Victoria councillors have backed off a proposed change to garbage collection

With apologies to residents for breaking a promise, a majority on Victoria city council voted to keep backyard garbage pickup.

Coun. Marianne Alto said she felt “honour bound” to implement the garbage-collection option picked by the most residents in the city’s mail-in survey, as promised in December. She felt more swayed, however, by the need to find a balanced solution to this fractious issue.

On Thursday, council endorsed the second most popular survey option: Option B entails biweekly collection for $183 per household. Crews will collect totes in the backyard, but drop them off at the curb.

In the resident survey, 35 per cent voted in favour of this option, compared with 48 who voted for the $161 option A, entailing curbside pickup.

Two factors swayed council’s decision.

First, pressure from the workers’ union, CUPE Local 50, to preserve jobs. And second, an unforeseen complexity in interpreting the survey results. A roughly equal number of residents voted for curbside pickup (option A) and backyard pickup (vote split between service options B and C).

“The compromise being sought is actually right in front of us,” said Coun. Marianne Alto. “It’s option B … if the spirit of council is trying to accommodate a variety of different (concerns).”

It wasn’t the only compromise presented, however.
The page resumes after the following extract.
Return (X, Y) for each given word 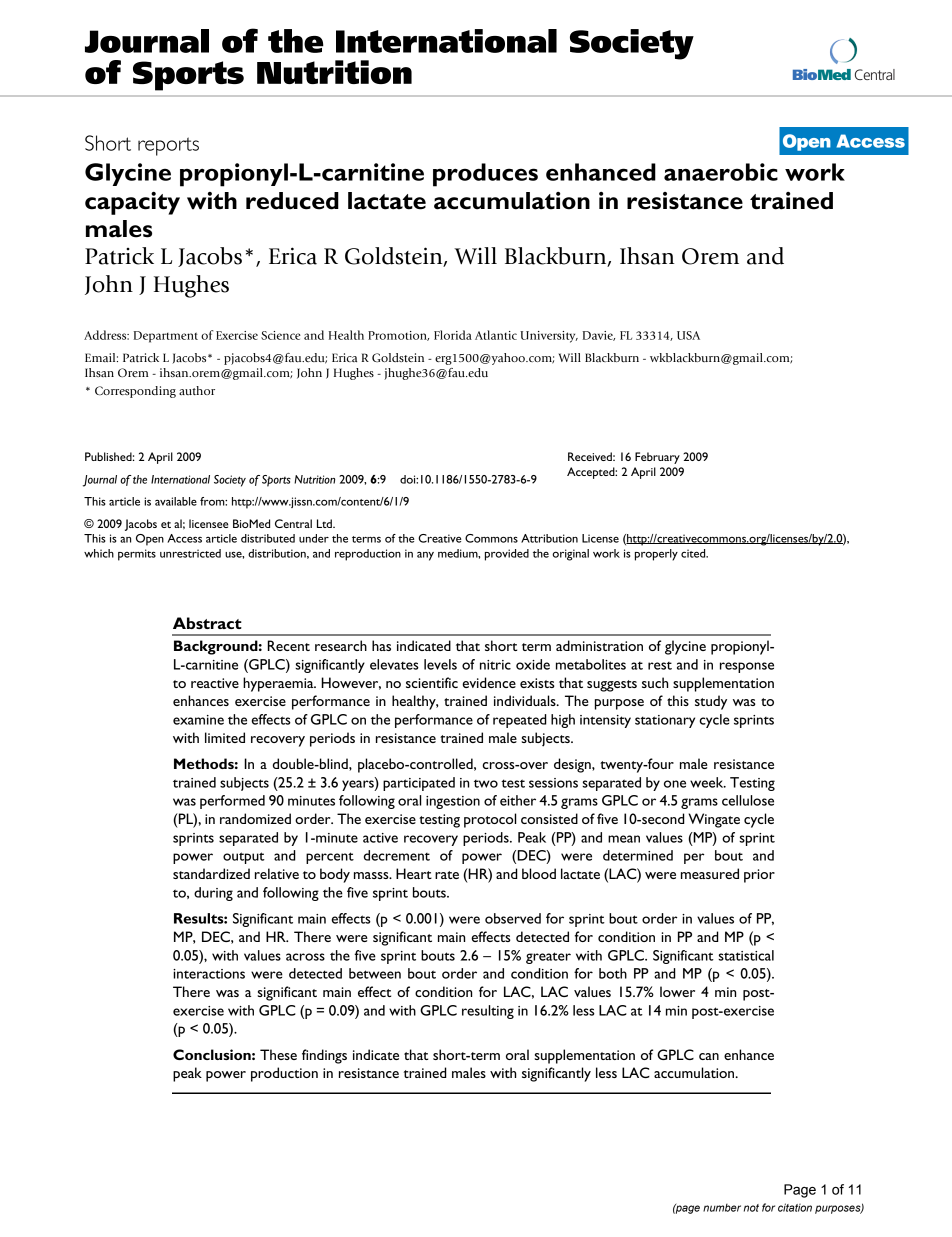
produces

Both Coun. Shellie Gudgeon and Coun. Geoff Young presented ideas that melded aspects of option A and B. Neither won traction at the council table.

Young argued residents who want backyard pickup be offered the gold-standard service at an additional charge. The city has already promised a specialized service to anyone with a disability, he pointed out. It shouldn’t be difficult to extend this service to people who are willing to pay for it, he said.

Gudgeon looked to Saanich for a solution.

That municipality offers side-yard pickup, meaning crews collect garbage totes that are within 10 metres of the curb and visible from the curb.

It’s a compromise CUPE Local 50 supported.

“This is the best possible solution, since it has the potential to repair the relationship between the city and its staff … while seeking a compromise that will not alienate half the population,” said union representative John Burrows. “Sideyard service … literally brings the sides together, meeting halfway.”

Despite CUPE’s support for this option, seven of nine councillors endorsed Alto’s motion instead at the governance and priorities committee meeting.

Coun. Young and Coun. Coleman were opposed.

Coleman pointed out the city took “an awful lot of flack” after it surveyed its residents on the new Johnson Street Bridge design, but didn’t abide by the survey’s results.

Council needs to be “exceptionally clear” in any future public surveys that results will be used for information only, he said.